Другие называли его сыном генерала, сенатора и пр.
Замечательно, что в числе учеников Штейнгарта был одно время еврей, с которым нам придется еще познакомиться, человек, пользовавшийся в тюрьме очень дурной славой; кобылка нередко бранила его «жидом». Штейнгарту, как и мне с Башуровым, случалось брать под свою защиту этого несчастного юношу, и тогда арестанты говорили ему:
— Стоит ли вам, Дмитрий Петрович, заступаться за такую сволочь? Одно ведь слово — жид.
— Я сам еврей, — возражал Штейнгарт, — но разве это какой-нибудь грех?
Тогда арестанты конфузливо чесали у себя в затылках и не знали, что сказать.
— Эх, Митрий Петрович, нашли с кем сравнить. Сволочь тюремную взять али вас!
Я думаю, что вообще было бы неблагодарным делом отыскивать даже и в подонках нашего простонародья какие-либо антисемитские тенденции в том смысле, какой они имеют у разных наших доморощенных Дрюмончиков и Рошфориков.{28} Антисемитизм и юдофобство этих последних — явления чисто культурные, создаваемые известного рода воспитанием и книжной пропагандой. Русская каторга абсолютно чужда всякой религиозной, а тем более расовой нетерпимости. Вот народ, про который действительно можно сказать, что для него не существует ни эллина, ни иудея, и который знает лишь две породы людей — угнетателей, и угнетенных. Правда, вы на каждом шагу можете услыхать из его уст такие ругательства, как «цыганская образина», «чухна проклятая», «польская» или «хохлацкая морда» и т. п., но все это лишь результат обычного пристрастия русского человека ко всякого рода крепким словам, и никакого серьезного смысла за ними не кроется. До чего еще мало, к счастью, развиты в нашем простонародье квасные патриотические чувства, показывает и тот, например, курьезный факт, что во многих глухих местностях России совсем неизвестно или известно очень смутно самое слово «русский», и нередко какой-нибудь двадцатилетний парень на вопрос о том, на каком языке он говорит, наивно отвечает вам: «на красном»… Очень многие из арестантов, я помню, говаривали:
— В верхней шахте сегодня нас пятеро русских работало.

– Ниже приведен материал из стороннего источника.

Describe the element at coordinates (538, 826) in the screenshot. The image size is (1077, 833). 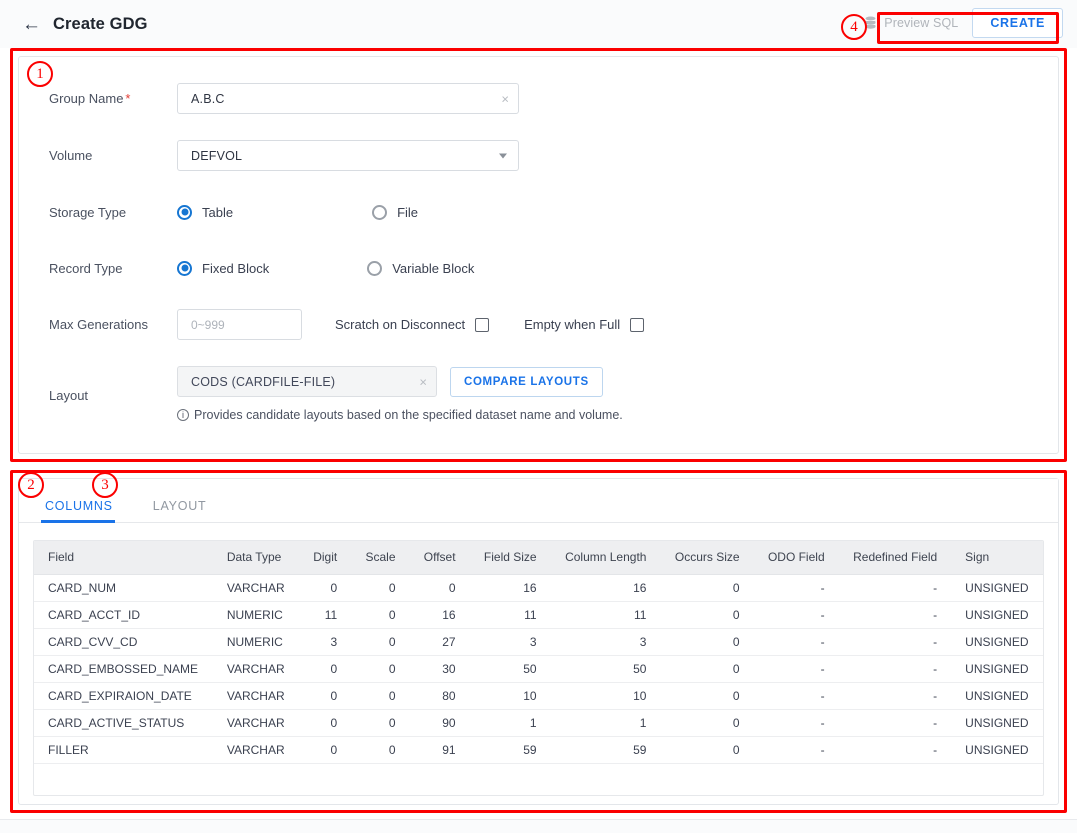
I see `bottom-strip` at that location.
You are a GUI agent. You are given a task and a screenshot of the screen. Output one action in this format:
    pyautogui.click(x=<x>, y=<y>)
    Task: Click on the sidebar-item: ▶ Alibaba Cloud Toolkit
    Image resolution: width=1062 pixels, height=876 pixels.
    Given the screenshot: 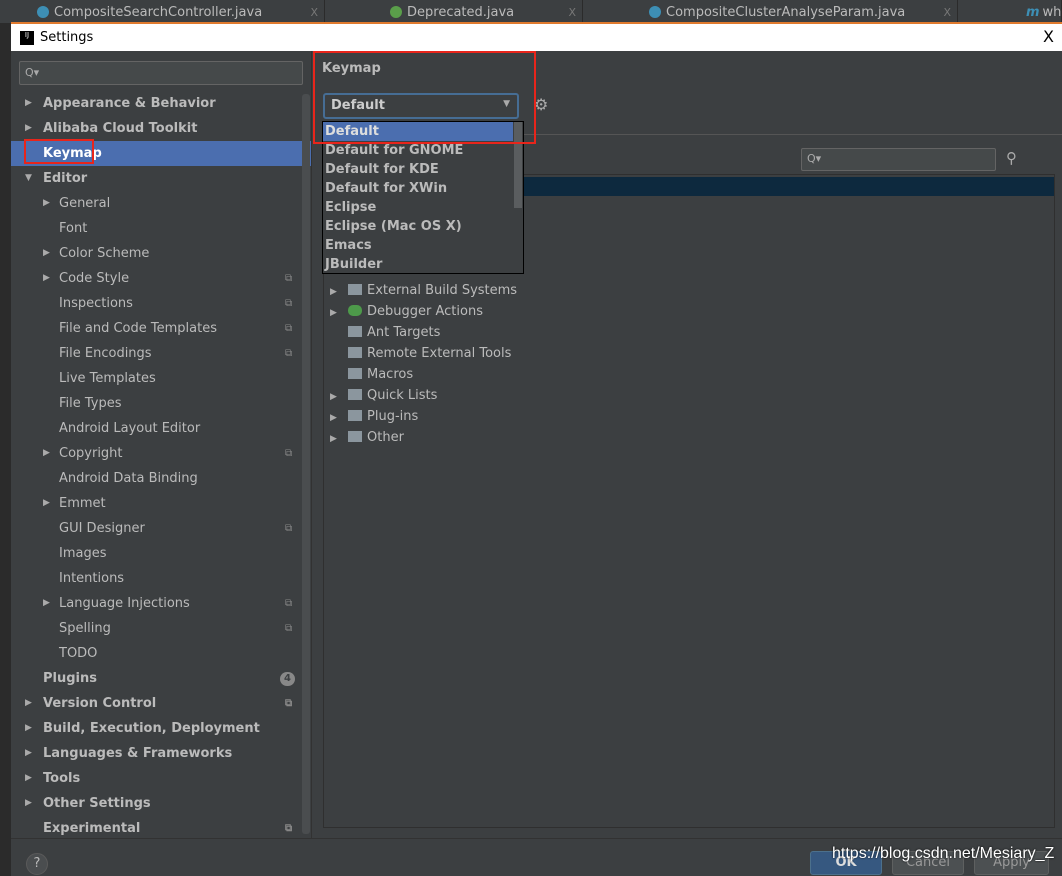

Оказывалось, в числе этих «русских» был один поляк, один цыган, один мордвин, один хохол и только один великоросс, но зато не было ни меня, ни Башурова, ни Штейнгарта, и именно это-то и хотел выразить арестант своим замечанием. Очевидно, в понятиях этих людей слово «русский» обозначало главным образом принадлежность к простому, необразованному люду — и ничего больше.